In particular the decay:
$n + \nu_e \leftrightarrow p + e^-$
will be happening on both ways (left/right arrow)

6. Dec 17, 2014

### ChrisVer

Also I may be wrong. When I think about it, I don't see where the produced electron be... all the electron states are occupied.

7. Dec 17, 2014

### tonyxon22

I don’t think that the neutron star is in equilibrium but the neutrons are constantly decaying into protons and electrons and then reappearing in the inverse process with the same rate. I prefer to think that the decay does not happen at all, even doe I don’t understand how the stability of the neutron is possible

8. Dec 17, 2014

### ChrisVer

Then maybe you'll like my last message. By time I also tend to think this is better.
$n \rightarrow pe \bar{v}_e$ cannot happen because electron states are all occupied.

9. Dec 17, 2014

### tonyxon22

So that is the reason? The neutrons don't decay because of no electron states available?

10. Dec 17, 2014

### ChrisVer

So it seems. What would happen to the creared electron with no free state to occupy? Even if the decay happened in a suppressed way (because of the fermi-dirac distribution function in $\Gamma$ ) the electron would immediately be captured by the proton as the rest electrons did before it at the neut.star formation

11. Dec 17, 2014

### Staff: Mentor

Yes. And if there are empty accessible states, they get filled quickly.
Both directions together give cooling as some neutrinos can escape.

12. Dec 17, 2014

### snorkack

Look at, say, the contrast between rhenium 187 atom and rhenium 187 nucleus. Or the atoms and nuclei of dysprosium and holmium 163.

Why are there electrons in a neutron star? Why don´t neutrons decay?

If you had a neutron star consisting of only neutrons, then yes - neutrons would decay. They would decay because there are no electrons in the neutron star, and all electron states are free.
However, as the low-lying electron states fill (and some neutrons turn into protons), the electrons would be emitted into high-lying states. These electrons would escape the neutron star... and leave protons behind.
So the neutron star acquires a net positive charge and a positive electric potential. This hampers the further escape of electrons alone into infinity.
Alternatively, the electron might escape together with a proton. This is not significantly hindered by electric field, but the escape of proton is hampered by gravity field.
So, the low-lying states of electrons inside and around neutron star get filled.
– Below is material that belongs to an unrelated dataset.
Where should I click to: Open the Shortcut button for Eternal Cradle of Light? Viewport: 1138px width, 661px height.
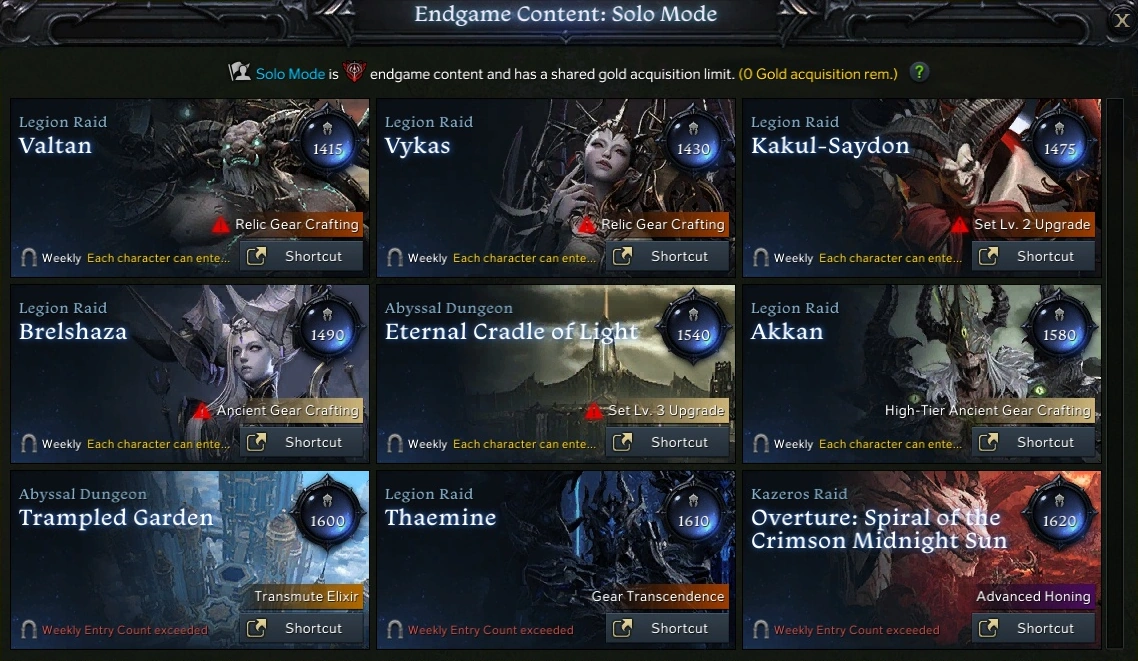tap(668, 443)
Eventually, all electron states are full to the level where the neutron decay produces no energy. At which point neutron beta decay would stop.
(Actually, it would go on because neutrons and protons also interact with each other. But the net result is still that there would be mostly neutrons, and a small amount of protons and electrons).

13. Dec 18, 2014

### nikkkom

If you would magically remove all electrons (and protons) from neutron star, its neutrons now can decay.

As they decay and produce protons and electrons, electrons fill available energy levels, starting from the lowest level, and eventually they fill all levels up to the one where electrons are so energetic that they move at relativistic speeds and their energy is exactly the difference between neutron and proton mass.

After this moment, remaining neutrons can't decay: the resulting electron would have insufficient energy to reach the lowest free energy level.

In the real NS, electrons are present from the formation time (they are survivors from white dwarf stage - the "neutronization" doesn't consume all of them) and neutrons were never able to decay for the reason explained above.

14. Dec 18, 2014

### tonyxon22

Many thanks to all of you. I’m glad that we analyzed deeper the beta decay in a neutron star situation. Actually many of your comments took me to read and investigate about other related subjects and I will soon come back with more questions.